- **WHAT YOU NEED TO DO**: Each entry below must be repeated exactly, with pictures left out.
##### MATERIAL TO PROCESS
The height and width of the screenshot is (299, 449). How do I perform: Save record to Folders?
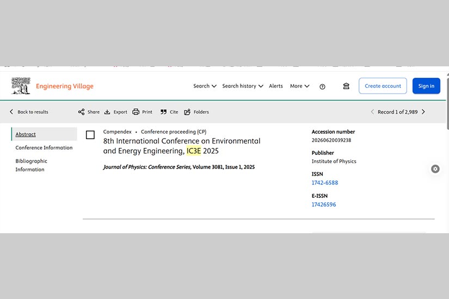click(x=196, y=112)
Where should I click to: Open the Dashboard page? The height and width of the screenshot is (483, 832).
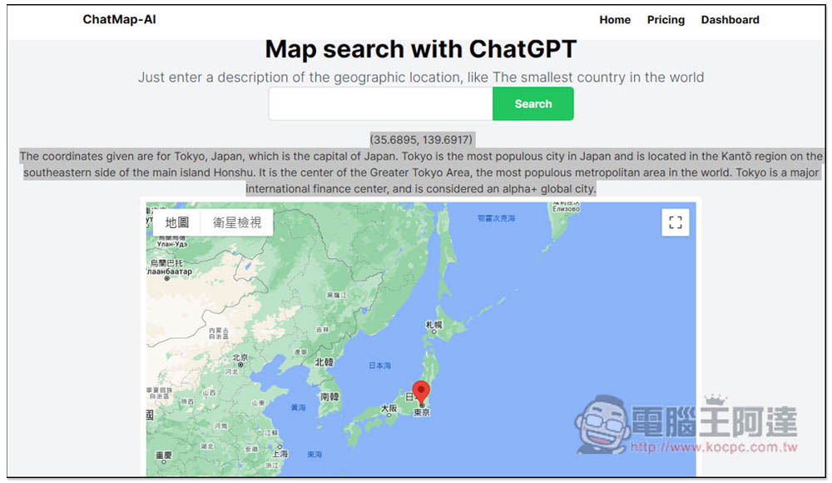point(730,19)
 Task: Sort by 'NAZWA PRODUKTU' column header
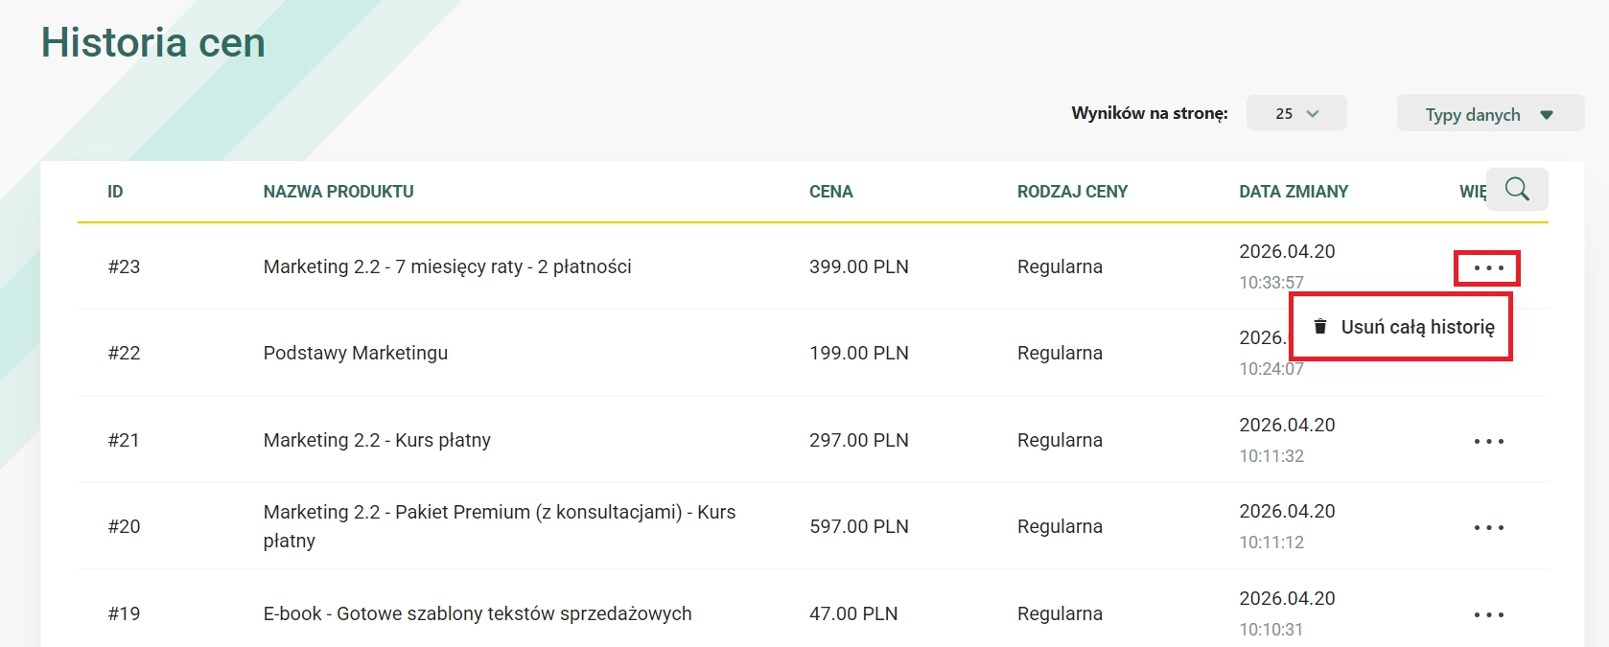tap(338, 192)
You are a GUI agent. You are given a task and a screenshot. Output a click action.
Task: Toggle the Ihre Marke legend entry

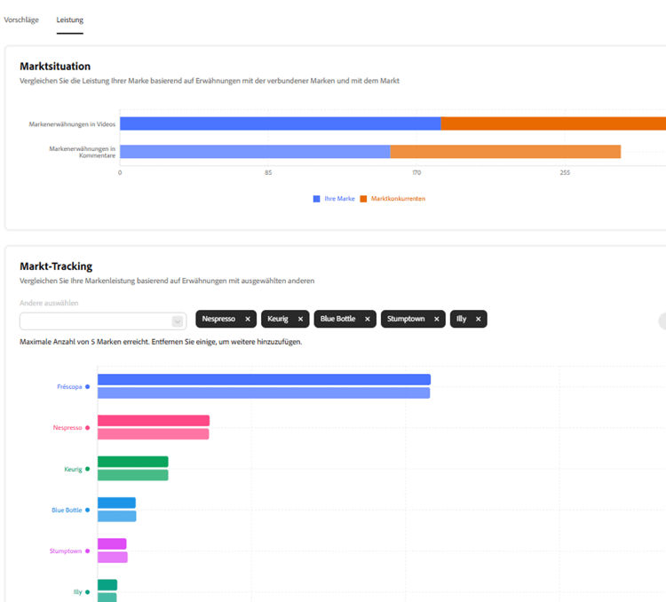pyautogui.click(x=334, y=199)
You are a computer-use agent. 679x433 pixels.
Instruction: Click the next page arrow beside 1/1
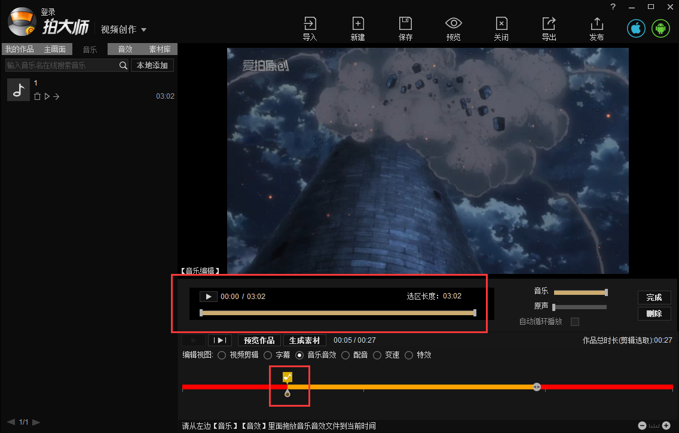click(36, 422)
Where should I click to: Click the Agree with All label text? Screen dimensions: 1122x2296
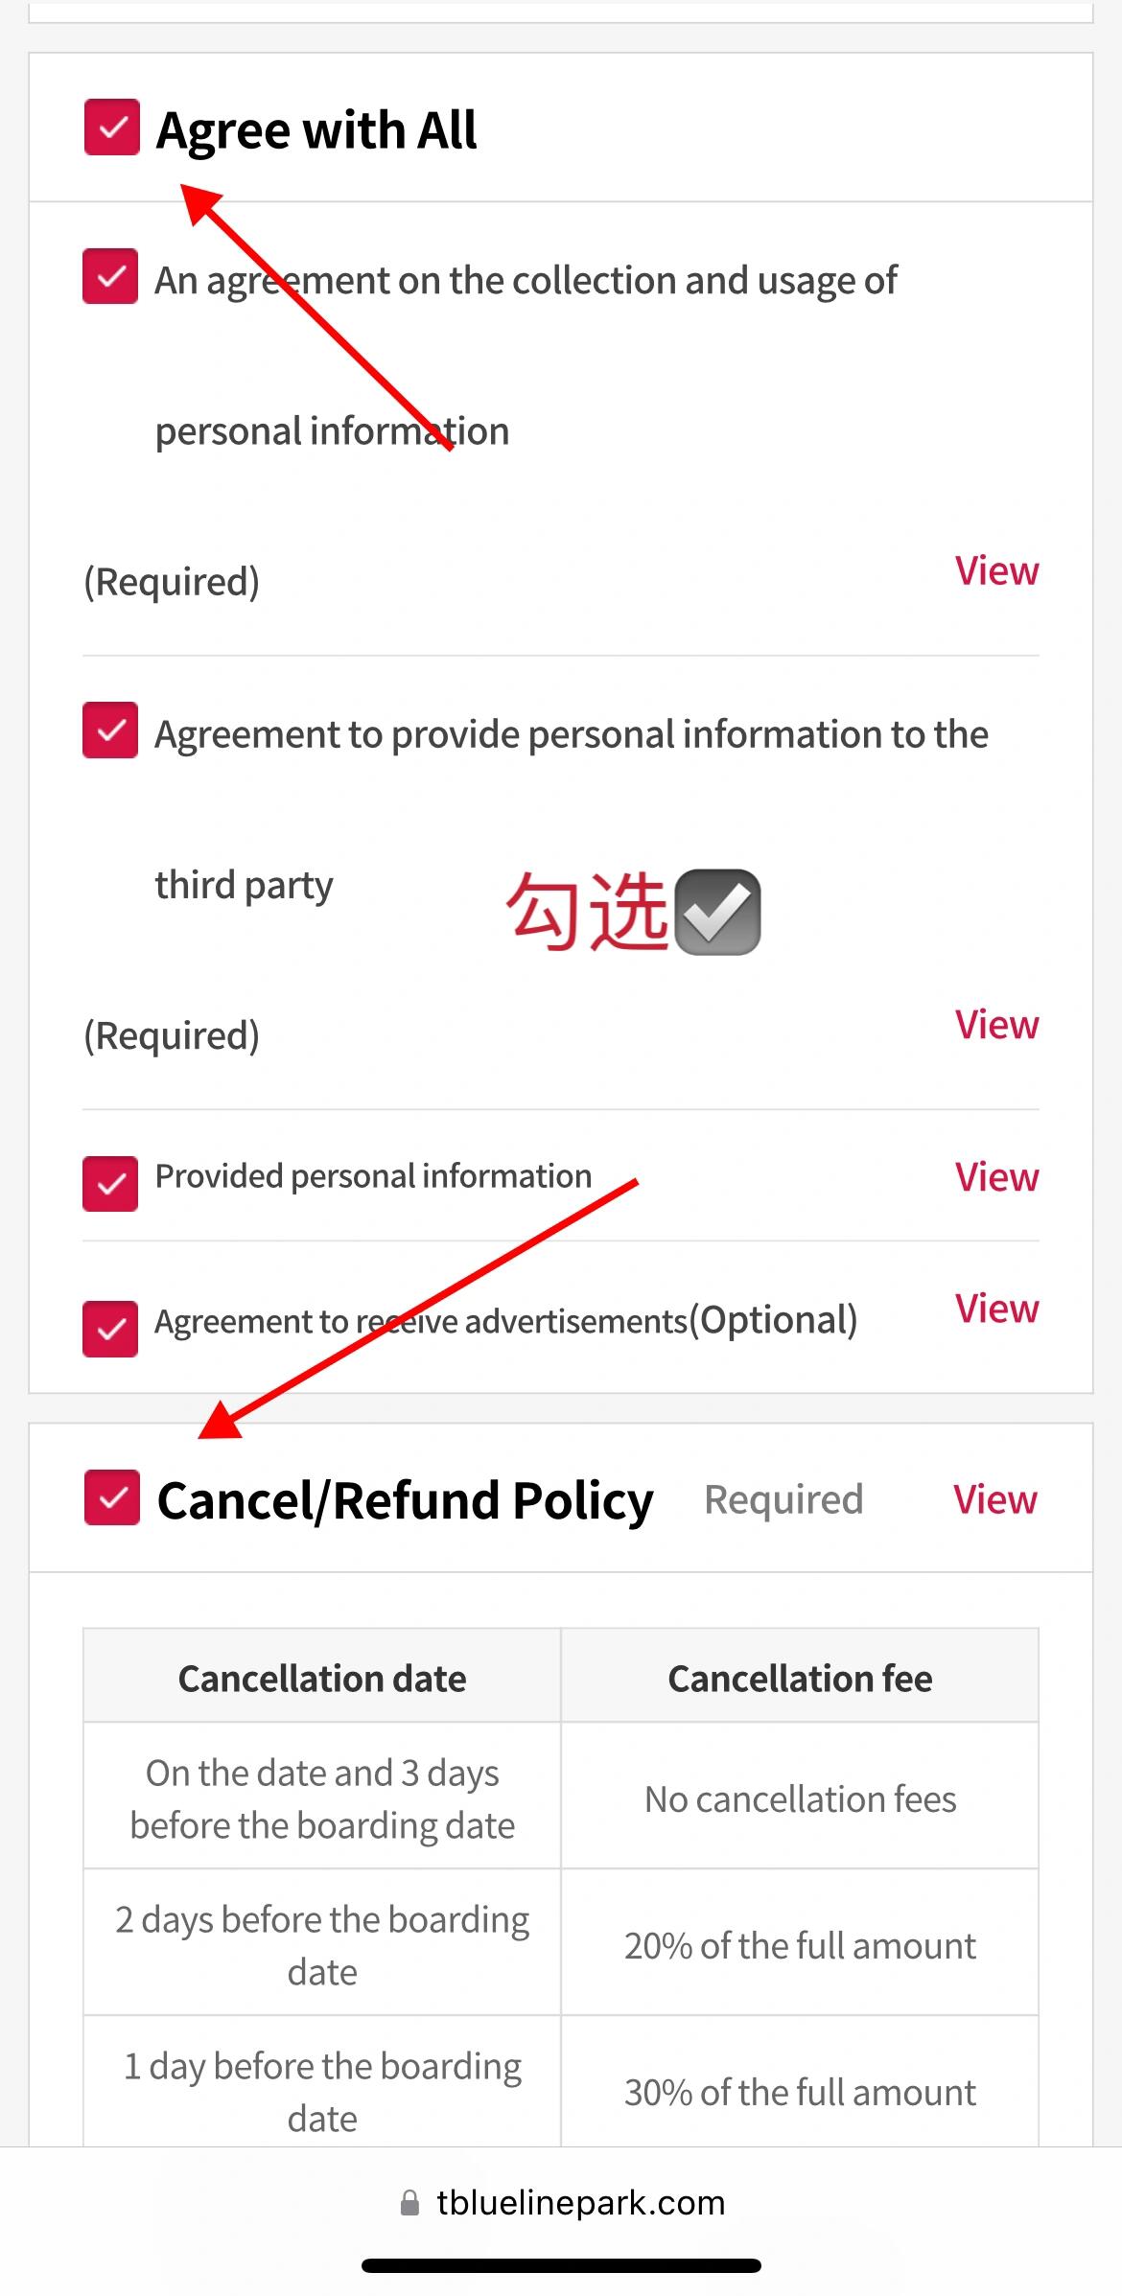pos(316,130)
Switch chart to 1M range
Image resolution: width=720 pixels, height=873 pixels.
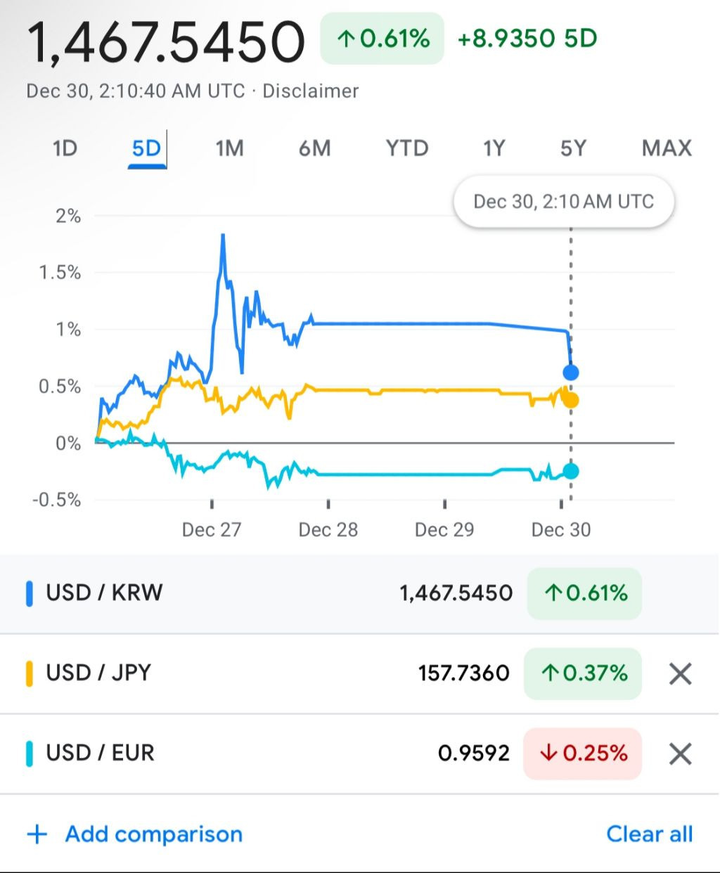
##########
- **ANSWER TO THIS EXERCISE**:
The height and width of the screenshot is (299, 449). How do I perform: Save record to Folders?
click(x=196, y=112)
Where should I click to: Open the Dashboard page? The height and width of the screenshot is (483, 832).
point(730,19)
 Task: Sort by 'NAZWA PRODUKTU' column header
tap(338, 192)
You are a GUI agent. You are given a task and a screenshot. Output a click action.
Task: Toggle the Ihre Marke legend entry

pyautogui.click(x=334, y=199)
You are a computer-use agent. 679x433 pixels.
Instruction: Click the next page arrow beside 1/1
click(36, 422)
Where should I click to: Click the Agree with All label text? Screen dimensions: 1122x2296
pos(316,130)
Switch chart to 1M range
Image resolution: width=720 pixels, height=873 pixels.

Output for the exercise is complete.